This hands-on how-to demonstrates how to use object-oriented programming features of Matlab 2008a to model C++ digital signal processing solutions.
By James Metzger, SPARTA, Inc.
Scientific software development encompasses two domains. The algorithm-discovery domain is concerned with the development of a solution, typically in MATLAB where double precision is the default data type and exploratory ease trumps compute efficiency. The software-engineering domain is concerned with hosting algorithms on some architecture, whether it's a desktop Pentium, embedded Texas Instruments' digital signal processor (DSP), or Xilinx field-programmable gate array (FPGA); and in some language, perhaps C, C++, or Verilog; all the while paying attention to compute resources, multithreading, real-time I/O, and software extensibility and maintainability.
A few years ago when tasked with developing algorithms for digital communications signal-processing in MATLAB, I found myself fully in the first domain although much of my career has been spent hosting algorithms crafted by others. After reaching a critical mass of code in the form of numerous MATLAB functions and scripts, the natural question arose as to how the solution might "hang-together" in an environment where the flow of the algorithm could change dynamically at different phases of operation as well as conditions in the data. What quickly came to mind was an abstract object-oriented framework of signal-processing modules more naturally expressed in a language like C++. Because my algorithms had not been fully fleshed out and required a lot more research than development, it was premature to start implementing in a low-level language. Although MATLAB provided a richness of functionality, it needed more in terms of answering the architecture question.

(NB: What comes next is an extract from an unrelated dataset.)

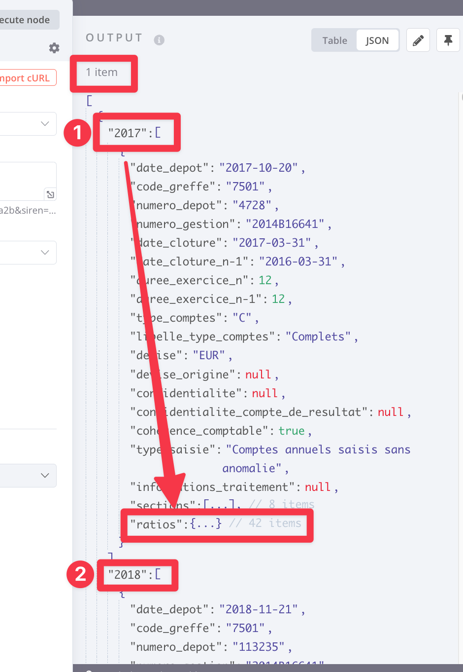
Task: Switch output view to JSON
Action: [377, 40]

Simulink, a sibling product of MATLAB created for simulation and modeling, purports to address some of the issues of block I/O, control, and implementation. Using another product from The MathWorks called Real-Time Workshop, models can be automatically translated into C for a targeted platform. But for a solution that was in its infancy and likely to change over time, Simulink is cumbersome and subtracts greatly from the ease MATLAB traditionally provides, especially for initial research.

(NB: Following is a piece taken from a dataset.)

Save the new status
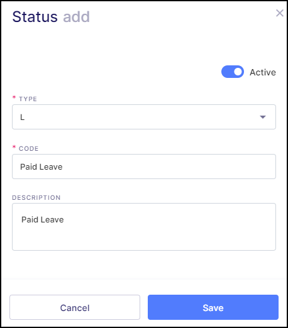coord(213,307)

At the time, I opted to tame the function-based language of MATLAB into the abstract framework I had imagined. What resulted was a pseudo-object-oriented, pass-by-value, crude-in-the-extreme mock-up, but sufficient for casting signal-processing stages into an archetypical anatomy that could be readily implemented in C++. By and large, the question of how the algorithm hangs together was answered but not in a way that would trivialize implementation.

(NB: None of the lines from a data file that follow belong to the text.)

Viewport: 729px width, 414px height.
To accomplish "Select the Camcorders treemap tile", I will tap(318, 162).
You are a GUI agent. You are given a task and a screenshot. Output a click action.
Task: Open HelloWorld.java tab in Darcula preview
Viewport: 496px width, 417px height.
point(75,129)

Recently The MathWorks released an improved object-oriented programming feature with the 2008a version of MATLAB. Concurrent with research, scientific programmers can now structure algorithms into a set of classes complete with abstraction, virtual methods, encapsulation, reference passing, and even an event-listener model that, eerily, mimics the one I developed in my crude prototype. This article describes the new object-oriented programming features of MATLAB and how they can be leveraged for signal processing development.